GOAL => Print the following lines again with no changes.

^^^^

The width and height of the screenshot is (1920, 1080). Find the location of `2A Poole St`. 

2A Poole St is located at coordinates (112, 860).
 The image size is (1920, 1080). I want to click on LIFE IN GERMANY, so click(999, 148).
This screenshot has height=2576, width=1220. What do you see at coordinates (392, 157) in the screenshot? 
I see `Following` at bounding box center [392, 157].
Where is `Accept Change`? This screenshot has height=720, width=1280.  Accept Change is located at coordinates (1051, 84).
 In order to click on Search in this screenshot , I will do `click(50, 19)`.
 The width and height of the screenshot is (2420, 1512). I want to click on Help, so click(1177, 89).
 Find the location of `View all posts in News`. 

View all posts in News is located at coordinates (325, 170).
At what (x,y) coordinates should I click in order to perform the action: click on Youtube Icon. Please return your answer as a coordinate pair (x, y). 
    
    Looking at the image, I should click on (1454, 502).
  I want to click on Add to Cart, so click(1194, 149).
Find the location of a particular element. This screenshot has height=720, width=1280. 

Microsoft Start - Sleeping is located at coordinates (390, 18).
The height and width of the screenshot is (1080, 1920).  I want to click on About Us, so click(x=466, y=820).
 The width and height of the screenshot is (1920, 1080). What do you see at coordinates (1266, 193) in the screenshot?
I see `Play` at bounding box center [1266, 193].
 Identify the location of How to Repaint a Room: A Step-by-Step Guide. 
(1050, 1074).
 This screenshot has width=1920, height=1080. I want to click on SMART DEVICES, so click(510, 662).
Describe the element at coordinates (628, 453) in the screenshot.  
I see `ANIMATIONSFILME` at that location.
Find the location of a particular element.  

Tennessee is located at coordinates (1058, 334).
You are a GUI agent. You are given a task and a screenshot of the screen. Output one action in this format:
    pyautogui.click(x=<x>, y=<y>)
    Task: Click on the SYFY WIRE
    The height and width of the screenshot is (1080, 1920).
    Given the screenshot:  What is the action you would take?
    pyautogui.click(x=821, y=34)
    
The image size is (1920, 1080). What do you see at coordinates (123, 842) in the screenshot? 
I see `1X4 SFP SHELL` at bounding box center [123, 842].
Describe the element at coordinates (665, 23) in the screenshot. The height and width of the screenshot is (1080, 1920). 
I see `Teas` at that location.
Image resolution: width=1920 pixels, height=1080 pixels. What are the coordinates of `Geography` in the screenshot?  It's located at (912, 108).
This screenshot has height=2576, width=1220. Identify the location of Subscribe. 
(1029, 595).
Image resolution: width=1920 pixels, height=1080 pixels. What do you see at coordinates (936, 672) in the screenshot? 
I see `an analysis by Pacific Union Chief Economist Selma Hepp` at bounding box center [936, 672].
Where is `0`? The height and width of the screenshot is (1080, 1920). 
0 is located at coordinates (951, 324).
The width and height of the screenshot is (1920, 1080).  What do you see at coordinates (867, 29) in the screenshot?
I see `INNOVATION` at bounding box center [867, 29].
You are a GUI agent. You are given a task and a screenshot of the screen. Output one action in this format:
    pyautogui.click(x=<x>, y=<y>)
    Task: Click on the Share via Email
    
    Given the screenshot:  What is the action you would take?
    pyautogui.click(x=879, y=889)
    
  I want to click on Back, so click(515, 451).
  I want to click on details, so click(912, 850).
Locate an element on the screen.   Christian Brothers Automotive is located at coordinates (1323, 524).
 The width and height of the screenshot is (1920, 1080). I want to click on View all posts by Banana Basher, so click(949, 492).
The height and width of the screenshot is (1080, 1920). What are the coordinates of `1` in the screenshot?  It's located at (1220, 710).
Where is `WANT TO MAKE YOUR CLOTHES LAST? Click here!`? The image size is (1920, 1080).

^^^^

RESPONSE TO THE TASK =>
The width and height of the screenshot is (1920, 1080). Find the location of `2A Poole St`. 

2A Poole St is located at coordinates (112, 860).
 The image size is (1920, 1080). I want to click on LIFE IN GERMANY, so click(999, 148).
This screenshot has height=2576, width=1220. What do you see at coordinates (392, 157) in the screenshot? 
I see `Following` at bounding box center [392, 157].
Where is `Accept Change`? This screenshot has height=720, width=1280.  Accept Change is located at coordinates (1051, 84).
 In order to click on Search in this screenshot , I will do `click(50, 19)`.
 The width and height of the screenshot is (2420, 1512). I want to click on Help, so click(1177, 89).
 Find the location of `View all posts in News`. 

View all posts in News is located at coordinates (325, 170).
At what (x,y) coordinates should I click in order to perform the action: click on Youtube Icon. Please return your answer as a coordinate pair (x, y). 
    
    Looking at the image, I should click on (1454, 502).
  I want to click on Add to Cart, so click(1194, 149).
Find the location of a particular element. This screenshot has height=720, width=1280. 

Microsoft Start - Sleeping is located at coordinates (390, 18).
The height and width of the screenshot is (1080, 1920).  I want to click on About Us, so click(x=466, y=820).
 The width and height of the screenshot is (1920, 1080). What do you see at coordinates (1266, 193) in the screenshot?
I see `Play` at bounding box center [1266, 193].
 Identify the location of How to Repaint a Room: A Step-by-Step Guide. 
(1050, 1074).
 This screenshot has width=1920, height=1080. I want to click on SMART DEVICES, so click(510, 662).
Describe the element at coordinates (628, 453) in the screenshot.  
I see `ANIMATIONSFILME` at that location.
Find the location of a particular element.  

Tennessee is located at coordinates (1058, 334).
You are a GUI agent. You are given a task and a screenshot of the screen. Output one action in this format:
    pyautogui.click(x=<x>, y=<y>)
    Task: Click on the SYFY WIRE
    The height and width of the screenshot is (1080, 1920).
    Given the screenshot:  What is the action you would take?
    pyautogui.click(x=821, y=34)
    
The image size is (1920, 1080). What do you see at coordinates (123, 842) in the screenshot? 
I see `1X4 SFP SHELL` at bounding box center [123, 842].
Describe the element at coordinates (665, 23) in the screenshot. The height and width of the screenshot is (1080, 1920). 
I see `Teas` at that location.
Image resolution: width=1920 pixels, height=1080 pixels. What are the coordinates of `Geography` in the screenshot?  It's located at (912, 108).
This screenshot has height=2576, width=1220. Identify the location of Subscribe. 
(1029, 595).
Image resolution: width=1920 pixels, height=1080 pixels. What do you see at coordinates (936, 672) in the screenshot? 
I see `an analysis by Pacific Union Chief Economist Selma Hepp` at bounding box center [936, 672].
Where is `0`? The height and width of the screenshot is (1080, 1920). 
0 is located at coordinates (951, 324).
The width and height of the screenshot is (1920, 1080).  What do you see at coordinates (867, 29) in the screenshot?
I see `INNOVATION` at bounding box center [867, 29].
You are a GUI agent. You are given a task and a screenshot of the screen. Output one action in this format:
    pyautogui.click(x=<x>, y=<y>)
    Task: Click on the Share via Email
    
    Given the screenshot:  What is the action you would take?
    pyautogui.click(x=879, y=889)
    
  I want to click on Back, so click(515, 451).
  I want to click on details, so click(912, 850).
Locate an element on the screen.   Christian Brothers Automotive is located at coordinates (1323, 524).
 The width and height of the screenshot is (1920, 1080). I want to click on View all posts by Banana Basher, so click(949, 492).
The height and width of the screenshot is (1080, 1920). What are the coordinates of `1` in the screenshot?  It's located at (1220, 710).
Where is `WANT TO MAKE YOUR CLOTHES LAST? Click here!`? The image size is (1920, 1080).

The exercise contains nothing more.